MPower was responsible for the full design and construction of the two solar farms as part of an estimated $9 million deal struck with project principal Astronergy Solar Australia, a subsidiary of Chinese module maker and EPC contractor Chint Energy.
Grid connection, including first energisation of the Kadina and South Hummock solar farms follows the commissioning phase which commenced at both sites last month.
MPower chief executive officer Nathan Wise said both projects, which comprise approximately 17,000 solar modules each and utilise single-axis tracking technology, are expected to reach commercial operations in the coming weeks and then be capable of exporting power at full capacity to the grid.
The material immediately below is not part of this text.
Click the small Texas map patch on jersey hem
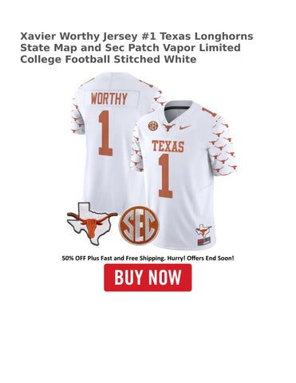 (x=203, y=230)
“It’s great to see MPower achieve another successful milestone on a 5 MW solar project,” Wise said.
“The successful delivery of renewable energy projects highlights MPower’s capability and dependability bringing projects of this size to market, on time and to budget.”
Wise said the successful connection and energisation of the two projects increases to five the number of 5 MWac solar farms MPower has achieved grid connection with, including the Mannum and Pirie solar farms, also in South Australia.
Wise said MPower had deliberately targeted smaller utility-scale projects in part to the relative ease of connecting to the grid and is actively pursuing new engineering, procurement and construction (EPC) opportunities in this niche segment of the renewable energy sector.
MPower is also planning to develop its build, own and operate (BOO) strategy, with Wise telling pv magazine the company is looking to “leverage the expertise it has developed over many years of designing and constructing solar, energy storage and microgrid projects”.
MPower’s strategy involves securing rights over potential renewable energy sites during or at the end of their development phase and acquiring the renewable development assets once the development phase has been completed and the projects have reached ‘ready to build’ status.
“Our shift towards building, owning and operating our own assets brings together our financial and investment capabilities together with our technical and project expertise and enables MPower to extract greater value out of each project opportunity,” Wise said.
MPower is aiming to roll out an initial portfolio of up to 20 renewable energy assets with an aggregate capacity of 100 MWac and an estimated value of more than $150 million once fully constructed.
Wise said the company’s BOO strategy is progressing well with MPower already securing exclusivity over six solar farm development sites across Victoria and South Australia.
“We look forward to progressing these projects through the development phase and, if successfully developed, commencing the design and construct phase in due course,” he said.
“Our aim is to secure renewable energy development sites at scale, each capable of delivering up to 5 MWac and to progressively build, fund and operate the assets.
“We expect to report exclusivity on more sites very soon beyond the first six. Market conditions remain particularly favourable for our sector with demand continuing to grow for renewable energy sources.”